Snow Days Aren’t a Cure for Burnout
- Sebrina.Perkins

- Jan 27
- 2 min read
Snow days don’t feel the way they used to.
They used to mean quiet. A slow morning. Coffee while watching the snow fall. Your body finally unclenching a little.
Now… they feel heavy.
Your inbox is full before you’re even fully awake. There’s a “quick check-in.” A reminder to upload something. An unspoken expectation that since you’re home, you’re still on.
And somehow, a day that should have felt like relief just feels like school—without the building.
That wears on people.
Because being home doesn’t magically erase exhaustion. It doesn’t refill what’s already been poured out all semester. It doesn’t make the mental load disappear.
A lot of teachers are still tired on snow days. Still overstimulated. Still holding stress in their shoulders. Still feeling like rest has to be justified.
And that’s the part we don’t talk about enough.
Snow days aren’t supposed to be another version of productivity. They’re supposed to be a pause.
But when expectations follow us home, rest turns into guilt. And guilt turns into burnout.
So if today looks like:
doing less than you planned
not responding to every message right away
stepping away from your laptop
choosing quiet over catching up
That doesn’t make you careless. It makes you human.

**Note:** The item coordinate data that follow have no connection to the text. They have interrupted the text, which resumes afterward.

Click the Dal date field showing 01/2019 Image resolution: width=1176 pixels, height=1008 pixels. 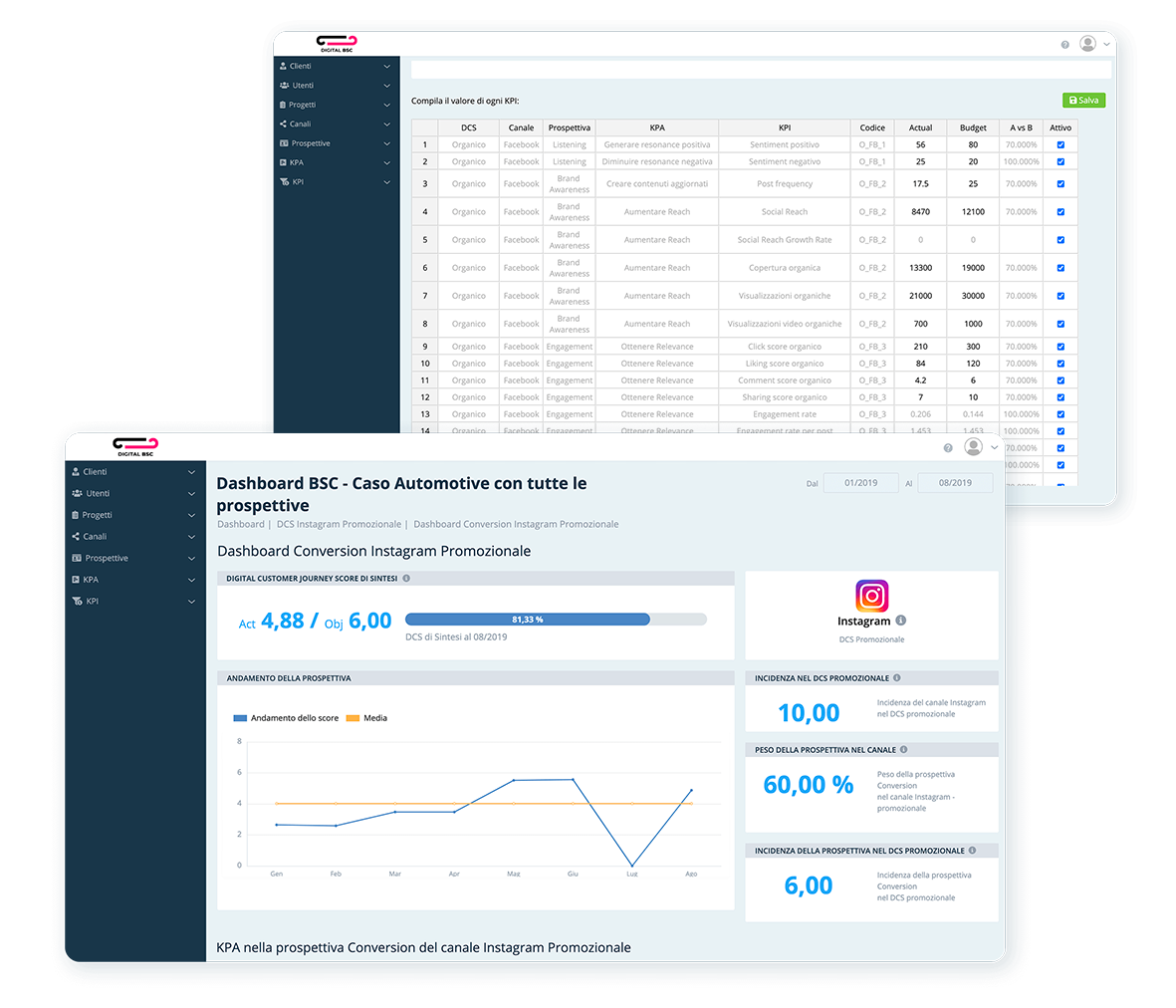coord(860,483)
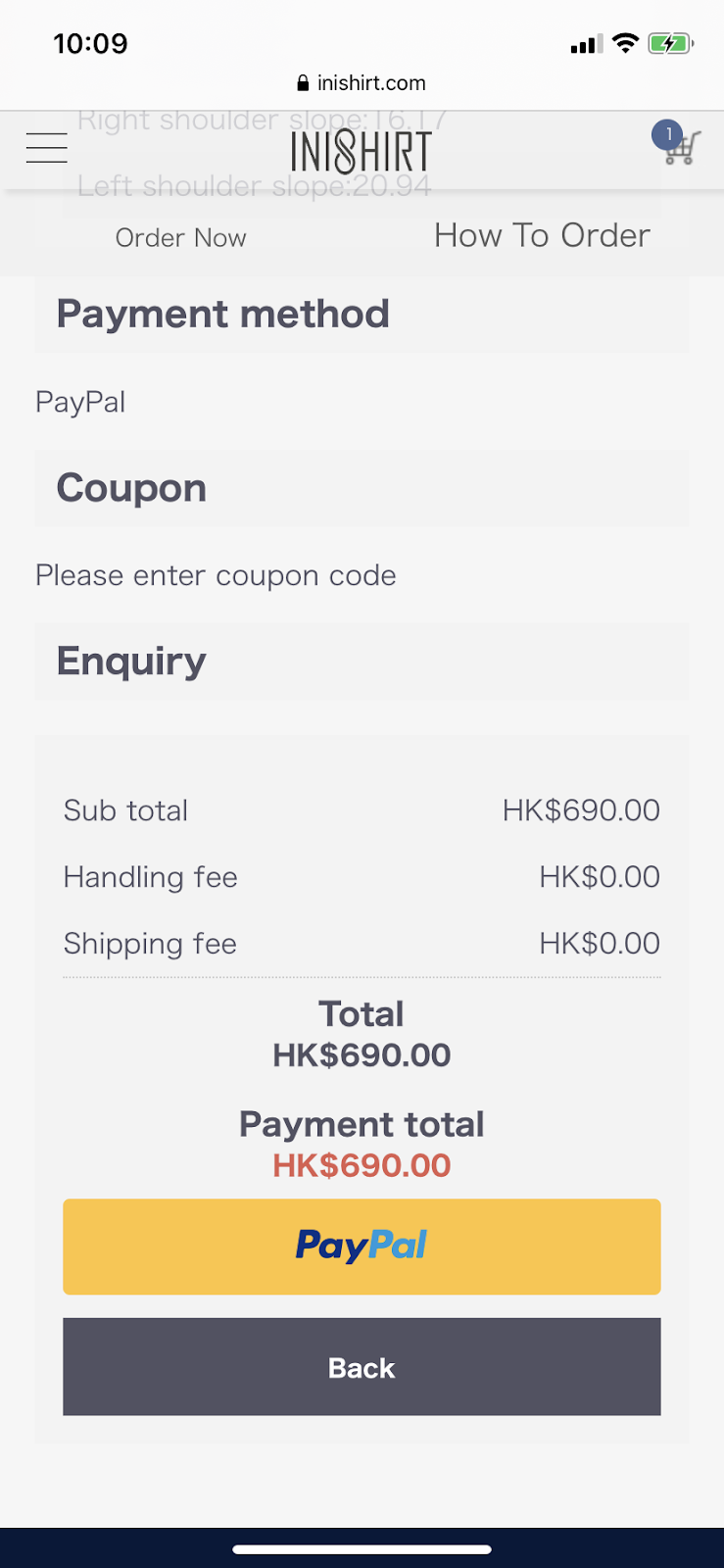Open the shopping cart icon

682,149
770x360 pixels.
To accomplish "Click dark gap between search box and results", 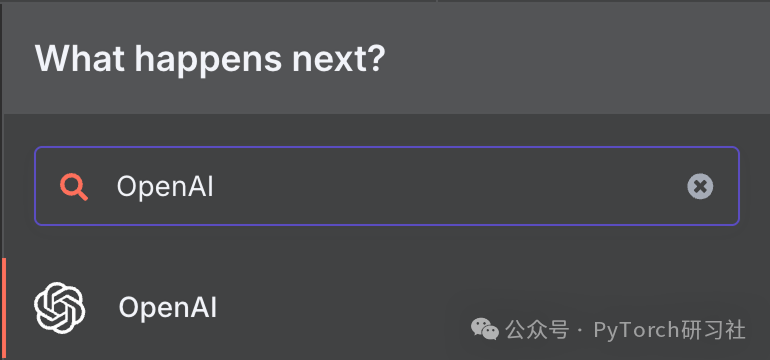I will click(x=386, y=242).
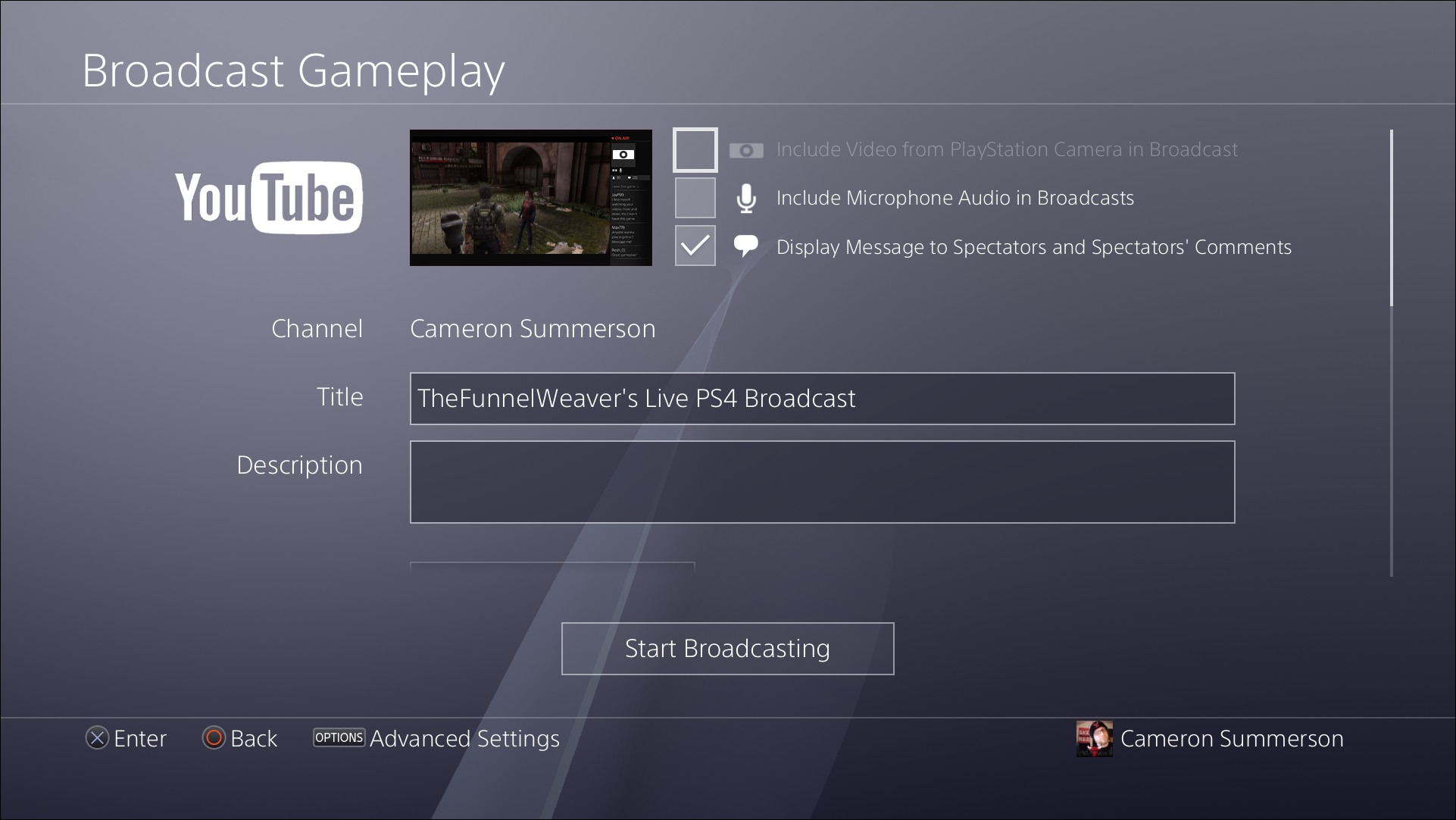Click the X Enter button icon
This screenshot has width=1456, height=820.
97,738
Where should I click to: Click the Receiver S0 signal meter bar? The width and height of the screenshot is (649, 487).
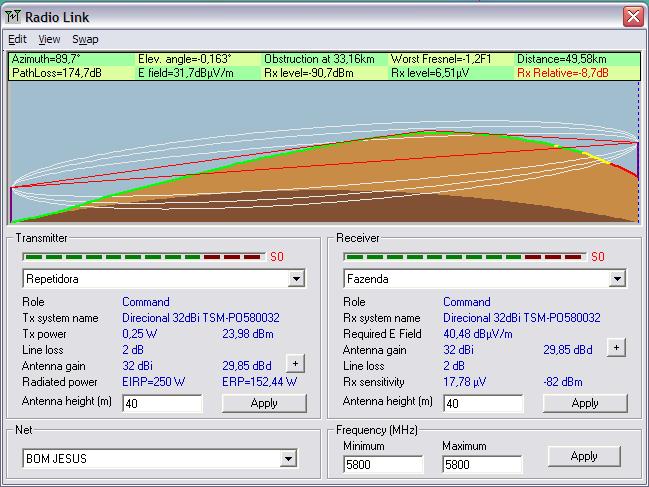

You don’t have to prove your dedication on every snow day. You don’t have to “maximize” rest for it to count. You don’t owe constant availability just because the roads are iced over.
Sometimes protecting your mental health looks like logging off. Sometimes it looks like doing the bare minimum. Sometimes it looks like staring out the window and letting your nervous system calm down.
That’s not weakness. That’s sustainability.